::: TEXT :::
An was soll am Checkpoint Charlie erinnert werden?
Genauso zu berücksichtigen wären in einer kulturpolitischen Diskussion die konkreten Pläne der Stiftung Berliner Mauer für ein „Museum des Kalten Krieges“. Und natürlich müsste das Angebot des brandneuen „Cold War Museums“, das soeben Unter den Linden eröffnet wurde, mit bedacht werden – genauso wie die Geschichtsarbeit der Stiftung Topografie des Terrors. Dabei wäre es für die gesamte Diskussion hilfreich zu wissen, wo welche historischen Angebote im Umfeld des Checkpoint Charlie existieren und wie sie von den verschiedenen Nutzergruppen rezipiert werden können.
Eine öffentlicher Debatte über den Erinnerungsort ist überfällig
Eine öffentliche Ausstellungskonzeption auf (oder unter) einem öffentlichen Platz sollte zuvor auch in der Öffentlichkeit erörtert werden, nicht anders als der Städtebau in Varianten diskutiert wird und die internationale Fachöffentlichkeit mit einbezieht. Wie sonst, kann man der Bedeutung des Ortes gerecht werden und angesichts der akuten Bedrohungslagen aus der Geschichte des Kalten Krieges lernen?
Aus dem Verein „Zentrum Kalter Krieg – Ausstellung am Checkpoint Charlie“ heißt es immer mal wieder bedauernd, dass am Checkpoint Charlie eine Stellvertreterdebatte über Berliner Stadtentwicklungsprobleme geführt werde. Dies stünde einem Museum im Wege. Ohne selbst die Debatte zu führen, wird damit das Ziel schon vorweggenommen und städtebaulich eingefordert. Dabei lautet der öffentliche Auftrag eindeutig, einen „Bildungs- und Erinnerungsort“ am Checkpoint Charlie zu schaffen.
::: BEREITGESTELLTES MATERIAL :::
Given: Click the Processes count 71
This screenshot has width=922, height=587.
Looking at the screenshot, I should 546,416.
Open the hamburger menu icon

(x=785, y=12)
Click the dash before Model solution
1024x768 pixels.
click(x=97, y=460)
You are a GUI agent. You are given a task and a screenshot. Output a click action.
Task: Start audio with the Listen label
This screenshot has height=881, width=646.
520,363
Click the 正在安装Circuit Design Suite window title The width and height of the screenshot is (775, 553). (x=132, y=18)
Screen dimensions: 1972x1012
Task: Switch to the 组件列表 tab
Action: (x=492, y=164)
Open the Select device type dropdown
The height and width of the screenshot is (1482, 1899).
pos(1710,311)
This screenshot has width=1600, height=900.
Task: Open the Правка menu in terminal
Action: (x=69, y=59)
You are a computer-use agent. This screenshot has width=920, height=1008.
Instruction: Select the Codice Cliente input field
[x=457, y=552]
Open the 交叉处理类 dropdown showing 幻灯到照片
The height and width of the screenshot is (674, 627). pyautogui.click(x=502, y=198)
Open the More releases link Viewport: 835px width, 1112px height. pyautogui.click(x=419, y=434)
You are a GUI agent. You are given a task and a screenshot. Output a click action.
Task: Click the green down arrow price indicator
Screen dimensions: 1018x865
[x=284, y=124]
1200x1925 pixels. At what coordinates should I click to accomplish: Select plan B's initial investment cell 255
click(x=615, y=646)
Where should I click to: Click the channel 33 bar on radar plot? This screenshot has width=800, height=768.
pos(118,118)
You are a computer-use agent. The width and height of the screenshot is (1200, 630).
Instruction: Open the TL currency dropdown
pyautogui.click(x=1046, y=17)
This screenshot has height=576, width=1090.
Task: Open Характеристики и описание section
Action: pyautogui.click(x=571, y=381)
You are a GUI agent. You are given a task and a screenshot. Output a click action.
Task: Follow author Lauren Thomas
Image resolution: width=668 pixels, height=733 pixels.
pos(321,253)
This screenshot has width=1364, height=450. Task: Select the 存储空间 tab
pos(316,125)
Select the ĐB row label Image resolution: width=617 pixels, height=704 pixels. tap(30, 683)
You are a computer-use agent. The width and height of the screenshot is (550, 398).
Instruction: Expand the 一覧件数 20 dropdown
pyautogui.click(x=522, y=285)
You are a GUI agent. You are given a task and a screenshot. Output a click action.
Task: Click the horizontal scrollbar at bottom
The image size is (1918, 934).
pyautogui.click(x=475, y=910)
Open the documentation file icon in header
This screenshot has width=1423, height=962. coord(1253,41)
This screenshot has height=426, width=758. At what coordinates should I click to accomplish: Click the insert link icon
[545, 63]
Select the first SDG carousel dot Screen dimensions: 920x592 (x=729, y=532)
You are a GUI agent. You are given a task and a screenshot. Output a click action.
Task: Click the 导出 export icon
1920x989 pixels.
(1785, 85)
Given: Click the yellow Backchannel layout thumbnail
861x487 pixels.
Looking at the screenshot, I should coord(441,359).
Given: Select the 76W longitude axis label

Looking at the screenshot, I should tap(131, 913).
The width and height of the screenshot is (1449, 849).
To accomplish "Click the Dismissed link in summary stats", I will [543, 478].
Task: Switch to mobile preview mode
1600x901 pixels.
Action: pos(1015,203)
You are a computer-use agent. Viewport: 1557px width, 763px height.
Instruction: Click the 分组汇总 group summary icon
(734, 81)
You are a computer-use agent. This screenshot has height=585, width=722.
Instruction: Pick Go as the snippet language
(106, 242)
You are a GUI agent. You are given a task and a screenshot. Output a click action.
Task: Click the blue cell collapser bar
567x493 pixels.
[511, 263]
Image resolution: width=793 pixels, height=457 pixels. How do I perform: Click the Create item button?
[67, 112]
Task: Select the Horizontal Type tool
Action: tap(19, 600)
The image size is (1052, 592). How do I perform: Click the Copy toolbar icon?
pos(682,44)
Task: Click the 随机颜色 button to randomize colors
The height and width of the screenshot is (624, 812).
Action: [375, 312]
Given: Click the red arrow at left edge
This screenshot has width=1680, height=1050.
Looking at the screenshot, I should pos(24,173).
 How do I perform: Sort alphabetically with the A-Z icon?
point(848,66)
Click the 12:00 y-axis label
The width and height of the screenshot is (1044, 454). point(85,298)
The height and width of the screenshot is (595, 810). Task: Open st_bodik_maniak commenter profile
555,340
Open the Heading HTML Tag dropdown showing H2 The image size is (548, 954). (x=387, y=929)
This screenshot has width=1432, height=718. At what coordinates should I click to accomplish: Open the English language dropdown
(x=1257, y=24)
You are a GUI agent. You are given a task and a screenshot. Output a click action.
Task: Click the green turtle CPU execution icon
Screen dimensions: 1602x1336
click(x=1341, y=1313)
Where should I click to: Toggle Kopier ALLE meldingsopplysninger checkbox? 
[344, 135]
:::
* DEINE AUFGABEN *
#1 Beantworte diese Fragen zum Text über den Checkpoint Charlie:
(a) Wofür hat die Stiftung Berliner Mauer laut Text konkrete Pläne?
(b) Welches Museum wurde soeben Unter den Linden eröffnet?
(c) Welchen Ort soll der öffentliche Auftrag am Checkpoint Charlie schaffen?
#2 Schreibe aus dem Text über den Checkpoint Charlie die Stelle ab, die mit „Genauso zu berücksichtigen“ beginnt und bis einschließlich „rezipiert werden können.“ reicht.
#3 Wie geht der Text über den Checkpoint Charlie weiter? Schreibe die Fortsetzung im Anschluss an seinen letzten Satz.

* LÖSUNGEN *
#1
(a) Für ein „Museum des Kalten Krieges“.
(b) Das „Cold War Museum“.
(c) Einen „Bildungs- und Erinnerungsort“.

#2
Genauso zu berücksichtigen wären in einer kulturpolitischen Diskussion die konkreten Pläne der Stiftung Berliner Mauer für ein „Museum des Kalten Krieges“. Und natürlich müsste das Angebot des brandneuen „Cold War Museums“, das soeben Unter den Linden eröffnet wurde, mit bedacht werden – genauso wie die Geschichtsarbeit der Stiftung Topografie des Terrors. Dabei wäre es für die gesamte Diskussion hilfreich zu wissen, wo welche historischen Angebote im Umfeld des Checkpoint Charlie existieren und wie sie von den verschiedenen Nutzergruppen rezipiert werden können.

#3
Was aber sind die tatsächlichen Bedürfnisse nach historischen Informationen an diesem Ort, welches wären die zeitgemäßen Medien und Formate für die mittlerweile weltweit digital alphabetisierten Besucher*innen? Eine öffentliche Diskussion, was „ein informativer und moderner Erinnerungsort“ (Axel Klausmeier) an diesem Ort ist, und wie dieser in eine integrierte Bau-Verkehr-, Stadt- und Grünflächenplanung integriert werden kann, ist überfällig. Sie ist auch zwingend erforderlich, um eine präzise Auslobung für einen Wettbewerb nach den Richtlinien für Gestaltungswettbewerbe auszuloben. Für diese Qualitätsdebatte brauchen wir jetzt endlich eine kulturpolitisch interdisziplinäre Programmierung des Ortes.
Die Autor*innen waren im Zuge der Aufstellung des Bebauungsplans als Expert*innen an verschiedenen Fachworkshops beteiligt. Aktuell sind sie Mitglieder im Beratungsgremium des „Städtebaulichen Dialogverfahrens zum Bildungs- und Erinnerungsort Checkpoint Charlie“.